To study the crystalline structure and phase composition of the sample, the XRD pattern of the Bi₂Fe₄O₉ sample can be seen in Figure 1A. The pure Bi₂Fe₄O₉ nanoparticles successfully synthesized by the hydrothermal method are well-crystallized without any impurities and attribute the orthorhombic structure in accordance with the standard data (JSPDS card No.25-0090). From Figure 1B, the Raman spectrum shows the typical G band at 1,570 cm⁻¹ and D band at 1,340 cm⁻¹. Here, I_D/I_G, which presents the intensity ratio of D band (disordered carbon) to G band (sp² carbon), is a common standard for determining the degree of disorder of graphitic layers (Wang et al., 2018; Xu et al., 2018b). According to the Raman spectra in Figure 1B, it is not difficult to conclude that the value of I_D/I_G for rGO (1.61) is higher than the value of GO (1.06), reflecting a higher degree of in- plane defect and edge defect in the rGO due to the reduction process. These defects are closely related to the microwave absorption ability of the materials (Wang et al., 2013). The FT-IR spectrum of GO and rGO are given in Figure 1C in the range of 500–4,000 cm⁻¹. For pure GO, the broad peak located at about 3,350 cm⁻¹ corresponds to O-H stretching vibrations of hydroxyl groups and HOH hydrogen-bonded owing to residual water (Pan et al., 2017; Zhu et al., 2019). The characteristic peak presenting at 1,715 and 1,614 cm⁻¹ represent the C = O stretching vibration of carbonyl groups and the C = C skeletal stretching vibration of aromatic carbon. As for the peak at 1,372 and 1,039 cm⁻¹, this can be considered to be carboxy C-OH stretching vibration and epoxy C-O stretching vibration (Xu et al., 2018b). For rGO, it is obvious that quite a few oxygen-containing functional groups have gone, and the reduction of the hydroxyl peak has exhibited some offset according to the FT-IR spectra, indicating the high reduction of GO. And the new peaks which appeared around 1,164 cm⁻¹ are the peak of secondary ammonia produced by hydrazine hydrate in the reduction process. Figure 1D, The M-H curves show that the BFO sample is a weakly magnetic substance and with the introduction of rGO, the saturation magnetization decreases further which indicates that dielectric loss plays an important role in Bi₂Fe₄O₉/rGO nanohybrids.

FIGURE 1

Figure 1. (A) XRD image of Bi₂Fe₄O₉, (B) Raman spectra, (C) FTIR spectra of GO and rGO, (D) magnetic hysteresis loops of Bi₂Fe₄O₉ and all kinds of ratio of BFO: rGO.

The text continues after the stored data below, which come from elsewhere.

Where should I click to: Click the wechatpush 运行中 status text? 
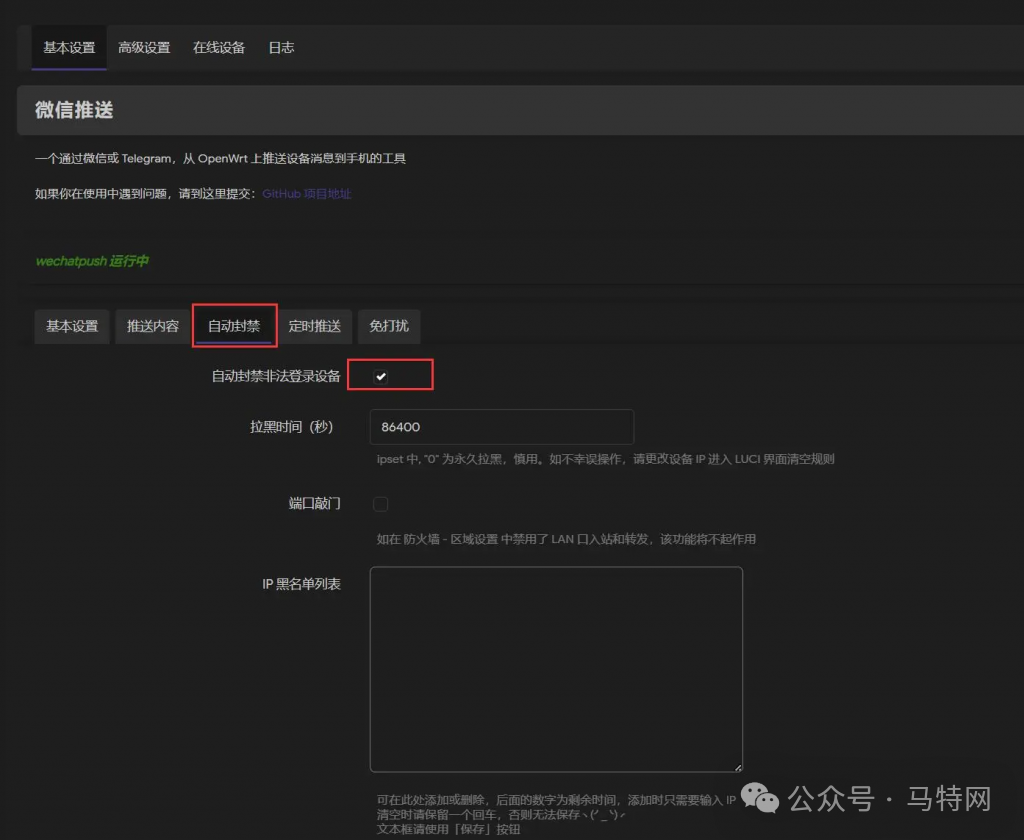coord(92,261)
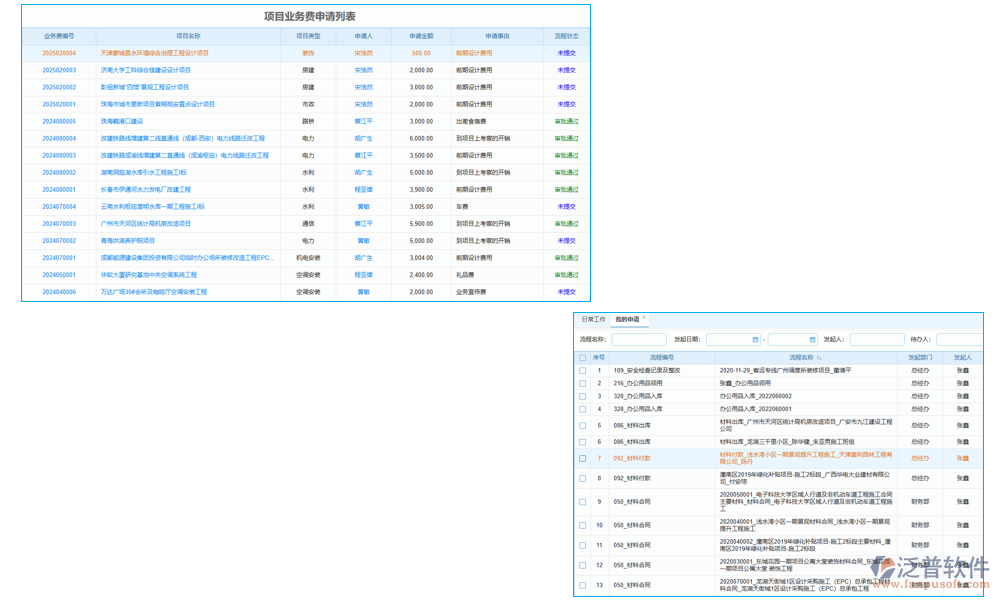The image size is (1000, 600).
Task: Tick checkbox for row 13 材料合同
Action: tap(582, 583)
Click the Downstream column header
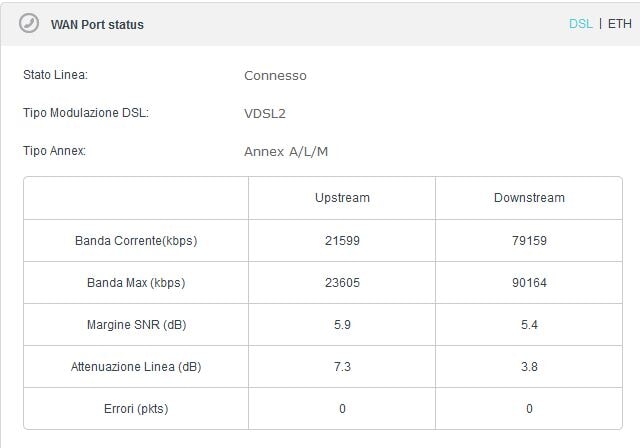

To further observe the microstructure and morphology of Bi₂Fe₄O₉ and Bi₂Fe₄O₉/rGO nanohybrids, the SEM samples were analyzed. Figures 2a–c present the SEM image of the BFO sample, which shows the uniform bulk Bi₂Fe₄O₉ cubes with an edge length of 300–800 nm. It is observed that the faces of the Bi₂Fe₄O₉ structures are basically flat, though some of these cubes have a little bit of debris on their surface. Furthermore, cubic structure is the only form, and the particles are more regular and easier to prepare in large quantities. From the FESEM image (Figure 2d) for the Bi₂Fe₄O₉/rGO composite, we can easily see that Bi₂Fe₄O₉ cubes with an orderly pore distribution are embedded on the graphene, showing a noticeable 3D bulk-like morphology. To explore the distribution of elements, elemental mappings of Bi₂Fe₄O₉/rGO nanohybrids are displayed in Figures S1c, S2. The elemental mapping images indicate that Bi, Fe, O, and C disperse homogeneously in Bi₂Fe₄O₉/rGO nanohybrids. The good dispersion of these nanocubes in rGO may contribute significantly to the EM wave absorption properties.

FIGURE 2

Figure 2. SEM image (a,b,c) of Bi₂Fe₄O₉ nanocube, FESEM image (d) of Bi₂Fe₄O₉/rGO nanohybrids.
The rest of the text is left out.